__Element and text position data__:
-=-=-
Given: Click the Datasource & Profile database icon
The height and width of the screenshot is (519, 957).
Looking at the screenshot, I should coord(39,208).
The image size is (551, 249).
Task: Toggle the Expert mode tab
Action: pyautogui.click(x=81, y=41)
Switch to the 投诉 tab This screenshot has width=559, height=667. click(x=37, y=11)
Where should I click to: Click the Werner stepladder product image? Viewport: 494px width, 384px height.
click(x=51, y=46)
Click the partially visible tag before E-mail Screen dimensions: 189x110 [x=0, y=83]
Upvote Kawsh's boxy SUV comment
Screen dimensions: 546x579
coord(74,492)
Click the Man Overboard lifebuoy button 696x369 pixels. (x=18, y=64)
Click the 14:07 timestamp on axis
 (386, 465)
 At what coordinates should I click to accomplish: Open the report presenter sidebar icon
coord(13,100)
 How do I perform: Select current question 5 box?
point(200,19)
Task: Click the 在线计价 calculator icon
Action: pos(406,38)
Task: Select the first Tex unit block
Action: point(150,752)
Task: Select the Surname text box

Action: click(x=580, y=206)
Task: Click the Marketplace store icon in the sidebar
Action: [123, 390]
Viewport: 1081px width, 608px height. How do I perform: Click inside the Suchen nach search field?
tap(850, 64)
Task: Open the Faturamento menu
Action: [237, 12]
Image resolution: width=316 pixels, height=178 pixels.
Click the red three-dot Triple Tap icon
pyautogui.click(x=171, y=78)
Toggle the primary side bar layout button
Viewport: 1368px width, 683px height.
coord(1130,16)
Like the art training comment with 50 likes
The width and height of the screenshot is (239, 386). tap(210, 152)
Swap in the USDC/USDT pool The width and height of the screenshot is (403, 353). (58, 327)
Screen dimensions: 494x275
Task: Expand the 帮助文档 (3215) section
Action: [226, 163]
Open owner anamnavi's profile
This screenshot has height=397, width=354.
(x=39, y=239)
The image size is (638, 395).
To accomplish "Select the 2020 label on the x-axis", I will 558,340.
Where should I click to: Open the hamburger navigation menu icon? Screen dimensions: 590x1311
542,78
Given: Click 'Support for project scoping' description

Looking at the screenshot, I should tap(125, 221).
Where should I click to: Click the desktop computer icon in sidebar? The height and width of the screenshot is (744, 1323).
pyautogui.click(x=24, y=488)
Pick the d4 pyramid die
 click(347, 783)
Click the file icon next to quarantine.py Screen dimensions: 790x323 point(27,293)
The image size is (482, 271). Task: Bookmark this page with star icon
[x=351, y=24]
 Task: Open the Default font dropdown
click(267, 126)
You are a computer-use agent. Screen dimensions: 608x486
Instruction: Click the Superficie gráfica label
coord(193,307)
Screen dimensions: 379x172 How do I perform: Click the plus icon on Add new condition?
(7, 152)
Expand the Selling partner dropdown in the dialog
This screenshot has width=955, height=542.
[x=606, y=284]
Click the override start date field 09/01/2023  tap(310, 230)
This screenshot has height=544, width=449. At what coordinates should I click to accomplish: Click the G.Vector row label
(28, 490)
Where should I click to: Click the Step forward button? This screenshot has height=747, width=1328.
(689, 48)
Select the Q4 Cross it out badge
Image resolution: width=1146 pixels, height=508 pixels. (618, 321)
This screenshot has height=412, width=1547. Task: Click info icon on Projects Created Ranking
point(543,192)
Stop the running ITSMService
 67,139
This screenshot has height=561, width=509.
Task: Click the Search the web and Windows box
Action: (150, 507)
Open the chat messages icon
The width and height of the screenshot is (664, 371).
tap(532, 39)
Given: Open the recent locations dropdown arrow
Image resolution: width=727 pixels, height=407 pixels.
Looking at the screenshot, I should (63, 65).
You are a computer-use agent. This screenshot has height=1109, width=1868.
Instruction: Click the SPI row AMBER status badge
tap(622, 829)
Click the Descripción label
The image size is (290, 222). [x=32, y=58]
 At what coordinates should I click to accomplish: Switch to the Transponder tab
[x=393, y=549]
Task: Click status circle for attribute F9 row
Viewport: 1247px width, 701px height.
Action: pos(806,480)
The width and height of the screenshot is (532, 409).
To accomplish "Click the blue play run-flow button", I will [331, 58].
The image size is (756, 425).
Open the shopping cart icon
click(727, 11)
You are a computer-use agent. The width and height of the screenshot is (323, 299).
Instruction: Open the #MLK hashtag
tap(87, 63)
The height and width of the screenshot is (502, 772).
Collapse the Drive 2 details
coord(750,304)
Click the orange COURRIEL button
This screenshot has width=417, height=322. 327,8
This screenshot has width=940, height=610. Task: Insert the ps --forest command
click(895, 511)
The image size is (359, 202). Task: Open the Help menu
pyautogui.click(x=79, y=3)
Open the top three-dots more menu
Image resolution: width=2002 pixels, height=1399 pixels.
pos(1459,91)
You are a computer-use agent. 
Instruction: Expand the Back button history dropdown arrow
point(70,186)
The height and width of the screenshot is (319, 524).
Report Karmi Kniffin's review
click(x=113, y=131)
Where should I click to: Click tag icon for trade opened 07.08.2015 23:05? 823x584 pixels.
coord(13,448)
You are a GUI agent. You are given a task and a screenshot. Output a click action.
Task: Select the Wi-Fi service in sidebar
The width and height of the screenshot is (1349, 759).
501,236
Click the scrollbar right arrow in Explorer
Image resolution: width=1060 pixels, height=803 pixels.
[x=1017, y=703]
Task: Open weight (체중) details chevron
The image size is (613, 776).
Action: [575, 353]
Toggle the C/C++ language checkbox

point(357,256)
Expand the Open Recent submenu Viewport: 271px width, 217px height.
-=-=-
__PROBLEM TO SOLVE__:
Copy out every line of the data, beginning at the line that has "At what coordinates should I click to accomplish: Switch" and stopping after the line that has "will [331, 58].". Offset each click coordinate in them by adding 9.

__FINISHED EXERCISE__:
 At what coordinates should I click to accomplish: Switch to the Transponder tab
[x=402, y=558]
Task: Click status circle for attribute F9 row
Viewport: 1247px width, 701px height.
Action: pos(815,489)
The width and height of the screenshot is (532, 409).
To accomplish "Click the blue play run-flow button", I will [340, 67].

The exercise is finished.